On Wednesday, OpenSea said that an employee of its email delivery vendor Customer.io has misused employee access to share email addresses with an “unauthorized third party.” These are addresses that OpenSea users and subscribers to the company’s newsletter shared with OpenSea.
“We are working with Customer.io in their ongoing investigation, and we have reported this incident to law enforcement,” the company said in a blog post.
Putting aside the fact that one of your email delivery vendor’s main jobs is not to leak user addresses around, this isn’t as horrible as some other data breaches, as only user email addresses were affected.
But since this is crypto, it’s near-certain that basically every OpenSea user will start receiving phishing emails, with the idea to impersonate OpenSea and get them to install malware or hand over their cryptocurrency private keys.
In its blog post, OpenSea is preparing users for this possibility with some tips on what types of phishing addresses they might see, and a list of precautions they should take, including only trusting emails that are coming from the domain “opensea.io,” never downloading any attachments in an OpenSea email, and never sharing passwords or secret wallet phrases with anyone.
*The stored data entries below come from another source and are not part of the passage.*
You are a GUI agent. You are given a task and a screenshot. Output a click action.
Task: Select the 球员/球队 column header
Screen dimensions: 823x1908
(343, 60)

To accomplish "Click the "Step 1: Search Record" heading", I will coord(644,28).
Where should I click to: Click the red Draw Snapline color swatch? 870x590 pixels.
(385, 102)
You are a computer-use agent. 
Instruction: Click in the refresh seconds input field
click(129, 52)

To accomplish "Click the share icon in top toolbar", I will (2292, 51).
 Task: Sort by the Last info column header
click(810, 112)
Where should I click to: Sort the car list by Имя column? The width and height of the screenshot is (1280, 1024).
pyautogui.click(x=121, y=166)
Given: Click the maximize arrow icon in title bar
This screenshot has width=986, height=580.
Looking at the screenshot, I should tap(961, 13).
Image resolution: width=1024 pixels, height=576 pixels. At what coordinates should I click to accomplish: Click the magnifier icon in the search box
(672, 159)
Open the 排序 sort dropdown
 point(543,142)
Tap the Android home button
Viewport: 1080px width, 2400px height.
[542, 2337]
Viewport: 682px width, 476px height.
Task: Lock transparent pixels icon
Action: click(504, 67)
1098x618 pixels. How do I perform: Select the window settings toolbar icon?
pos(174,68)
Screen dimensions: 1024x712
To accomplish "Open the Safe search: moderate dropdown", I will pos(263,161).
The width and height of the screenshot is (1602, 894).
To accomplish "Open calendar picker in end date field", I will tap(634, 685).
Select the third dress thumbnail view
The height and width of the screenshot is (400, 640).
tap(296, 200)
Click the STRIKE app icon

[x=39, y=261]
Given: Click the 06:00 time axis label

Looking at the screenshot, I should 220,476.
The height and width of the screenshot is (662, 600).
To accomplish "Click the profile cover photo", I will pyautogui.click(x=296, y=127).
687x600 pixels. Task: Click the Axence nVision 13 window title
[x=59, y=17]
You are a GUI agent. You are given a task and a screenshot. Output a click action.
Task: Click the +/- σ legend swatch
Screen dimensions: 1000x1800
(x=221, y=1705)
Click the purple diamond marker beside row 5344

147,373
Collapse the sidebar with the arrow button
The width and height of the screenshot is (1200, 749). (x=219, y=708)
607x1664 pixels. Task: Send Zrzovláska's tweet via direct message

Users should also be wary of any URLs shared in an OpenSea email, and they should never sign wallet transactions prompted directly from an email.
This is far from the first security issue OpenSea has had in its history. In January, hackers exploited a vulnerability in order to sell users’ NFTs and keep the profit; in May, OpenSea’s Discord was hacked. And let’s not forget that an OpenSea employee was arrested for insider trading in June.